Coming up with an original concept on the DS is no small feat. Ever since the inception of Nintendo’s handheld developers have squeezed just about every gameplay mechanic out of the dual-screened system you can imagine. From blowing into the microphone to strumming the screen to play the guitar most ideas fall into the ’been there, done that’ category. With Mister Slime developer Lexus Numerique has managed to craft a surprisingly original concept for their latest DS title. While I applaud the creativity it does come with some annoyances such as poor design in other areas and wearing out its welcome long before the game ends leaving Mister Slime in the pile of ’what if’ titles on the system.
At its core Mister Slime is a puzzle/platformer that requires the player to maneuver through the environment by using anchors scattered throughout. This of course is performed by dragging Slimey’s (yes that is really his name) appendages from point A to point B. While it sounds simple enough there are numerous obstacles that you have to navigate along the way. You will also be forced to use momentum to your advantage by swinging and catapulting your way through each level adding a bit of variety to the mix. This momentum can also be used to attack enemies and open doors thus creating the bulk of Mister Slime’s gameplay.
To spice things up the game also throws various enemies at you, which you can attack by slinging your body into them. This can be cumbersome thanks to the fact that Slimey really doesn’t have a whole lot of bounce in his step. It is also worth noting that the viewpoint in the game feels very constricted. Adding in a world map would have done wonders, but as it stands the available scrolling option feels more intrusive than helpful. This all combines to create a frustrating experience in an otherwise innovative game. You will spend the majority of your time tapping and dragging your gooey appendages and dying random deaths at the hands of poor camera and wonky physics.
For a DS title Mister Slime is visually acceptable at best. The lush backgrounds and vibrant color schemes suit the game nicely, but it isn’t anything we haven’t seen before in a thousand other titles on the system. Animations are actually well done and the highlight is definitely Slimey’s facial expressions for various reactions. The music is passable and sometimes catchy and the sound effects are what you would expect from a colorful DS title. Hearing Slimey and his cronies mutter their gibberish is not as unpleasant as you would imagine.

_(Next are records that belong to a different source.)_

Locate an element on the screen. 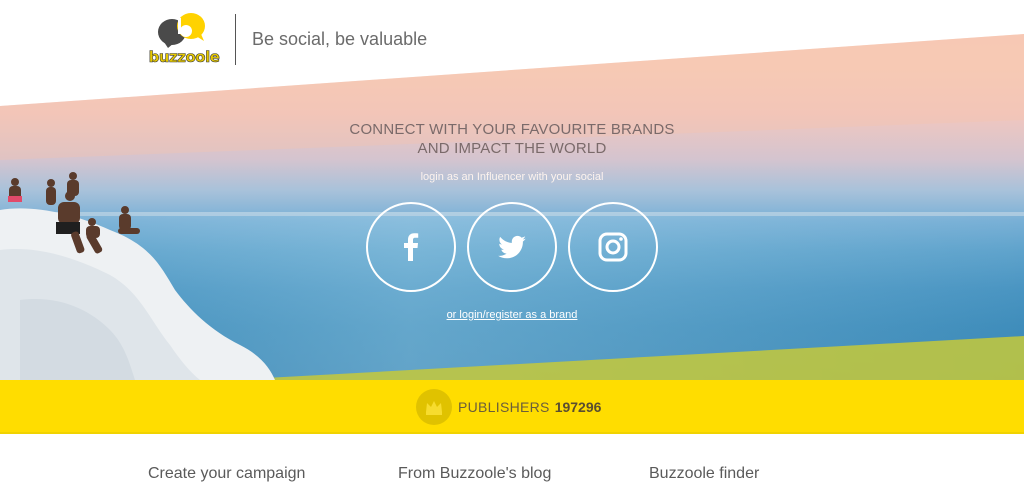  publishers-counter: PUBLISHERS 197296 is located at coordinates (508, 407).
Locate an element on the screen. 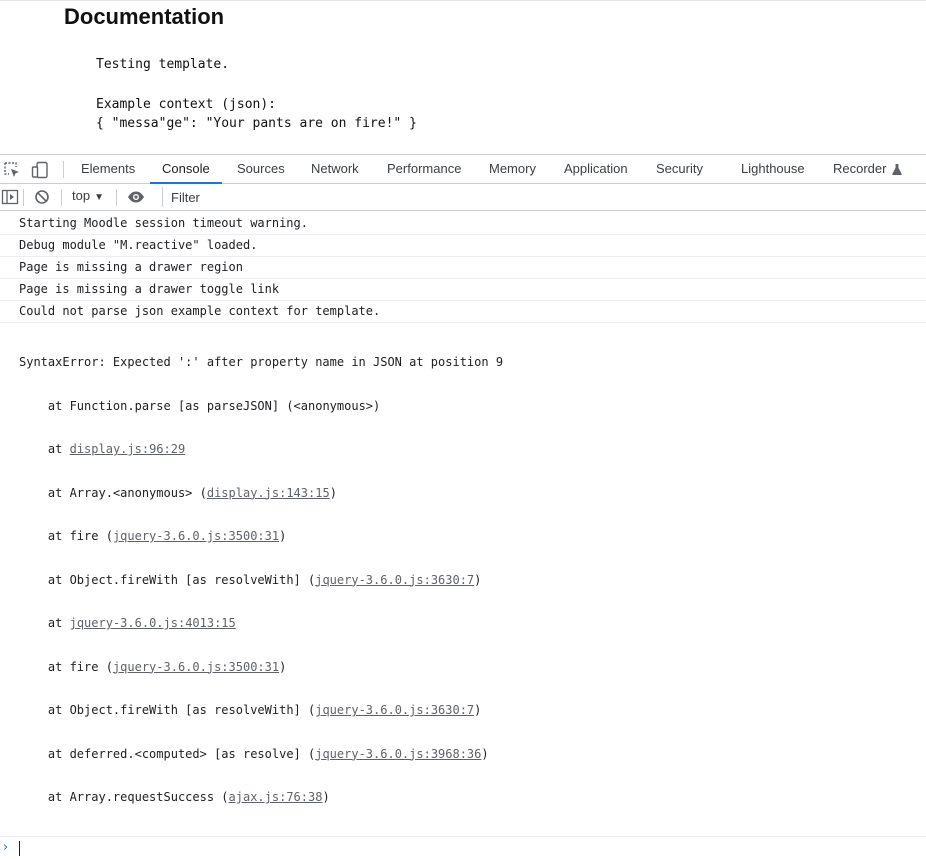  tab-elements: Elements is located at coordinates (108, 169).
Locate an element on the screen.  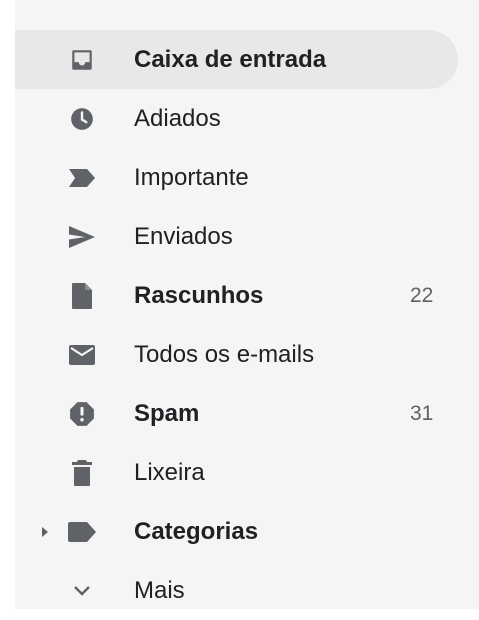
nav-item-label: Importante is located at coordinates (192, 177).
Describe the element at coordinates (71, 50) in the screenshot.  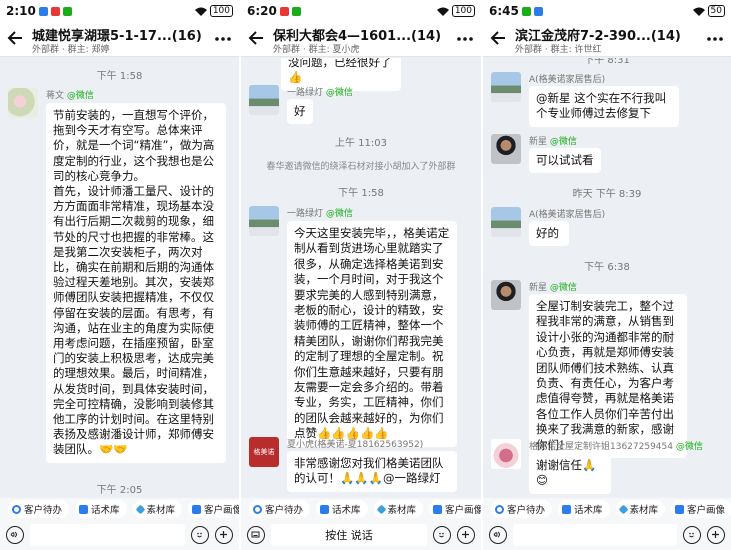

While the mechanics are somewhat tedious there is a log of game here to keep you occupied. Outside of the core single-player experience there are a number of bonus levels found within each of the five levels. You can also go back and play your favorite levels in a Time Attack mode, which may feel derivative, but at least it gives players something to shoot for. Perhaps if you could upload your times online and try to beat others players it would be more appealing. There is also a multi-player portion of the game that you can play wirelessly with friends. There are three modes including Flower Challenge, Racing Challenge and of course Score Challenge. There is certainly more than enough content here for your money, but you have to get past the game’s initial flaws to enjoy them all.
Mister Slime is not a bad game; in fact it does have a lot of shining moments that make it worth checking out if you are a fan of character-based adventure games and need something fresh. The problem here is that the concept wears out its welcome far too quickly and without enough diversity in the gameplay you will find yourself forcing your way through the later levels. With a bit more variety Mister Slime could easily become a franchise for Nintendo’s touchy handheld, but as it stands the game simply doesn’t hold up to some of the better titles on the system.